Driepuntskoppeling
− De aanbouwcategorie van de hefinrichting van de trekker moet overeenkomen
met die van het werktuig, of er moet voor geschikte aanpassingen worden
gezorgd.
− Voor het aan- of afkoppelen van werktuigen aan de hefinrichting moet het
bedieningsmechanisme zodanig worden ingesteld dat ongewenst zakken of
heffen wordt voorkomen.
− Controleer voor aankoppelen alle onderdelen van de hefinrichting op
beschadiging, ontbrekende onderdelen, losse bouten en moeren, etc. Zorg dat
het werktuig niet per ongeluk kan losraken tijdens werk op het veld of tijdens
transport.
− Zorg dat een in de hefinrichting bevestigd werktuig in transportstand is
geblokkeerd en afdoende is geborgd.
Bediening
− Controleer voor elk gebruik het werktuig en de trekker met betrekking tot
veiligheid op de weg en tijdens het werk.
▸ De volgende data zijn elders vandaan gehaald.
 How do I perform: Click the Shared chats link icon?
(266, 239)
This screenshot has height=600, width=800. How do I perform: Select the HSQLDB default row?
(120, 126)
− Zorg dat u vertrouwd bent met alle voorzieningen en bedieningsorganen voordat
u met de machine gaat werken. Als u aan het werk bent is het daarvoor te laat.
− Controleer het te bewerken terrein op verborgen obstakels die risico's zouden
kunnen veroorzaken (bijvoorbeeld ondergrondse kabels en leidingen).
− Het werktuig mag alleen worden afgesteld als het geheel op de grond staat, in
uitgeklapte toestand en als de trekkermotor is uitgeschakeld. Neem de
contactsleutel uit het slot en trek de handrem aan.
− Draag goed passende werkkleding. Vermijd losse kledingstukken die tussen
bewegende delen kunnen raken.
− Draag stevige schoenen of bij voorkeur veiligheidsschoenen.
− Onbevoegden mogen tijdens het werk niet in het werkbereik komen. Er mag niet
worden gewerkt als zich onbevoegden, vooral kinderen, in de nabijheid van de
DELTA FLEX of in de gevarenzone van opklapbare delen bevinden.
− Personen mogen nooit op de DELTA FLEX meerijden.
− Werk nooit dwars op hellingen als er kantelgevaar bestaat.
Transport over de weg
− U dient zich op de openbare weg te houden aan de voorschriften die in uw land
gelden, ook die voor de maximale transportbreedte.
− Gedragen werktuigen mogen nooit het toelaatbare totale gewicht, de toelaatbare
asdruk, het draagvermogen van de trekkerbanden of het hefvermogen van de
hefinrichting overschrijden.
− De trekker moet geschikt zijn voor de DELTA FLEX.
− Om goed bestuurbaar te kunnen zijn moet de voorasdruk altijd ten minste 20%
zijn van het totale gewicht van de trekker met werktuig.
− Hef de machine zo ver als nodig, om te zorgen voor veilig transport over de weg.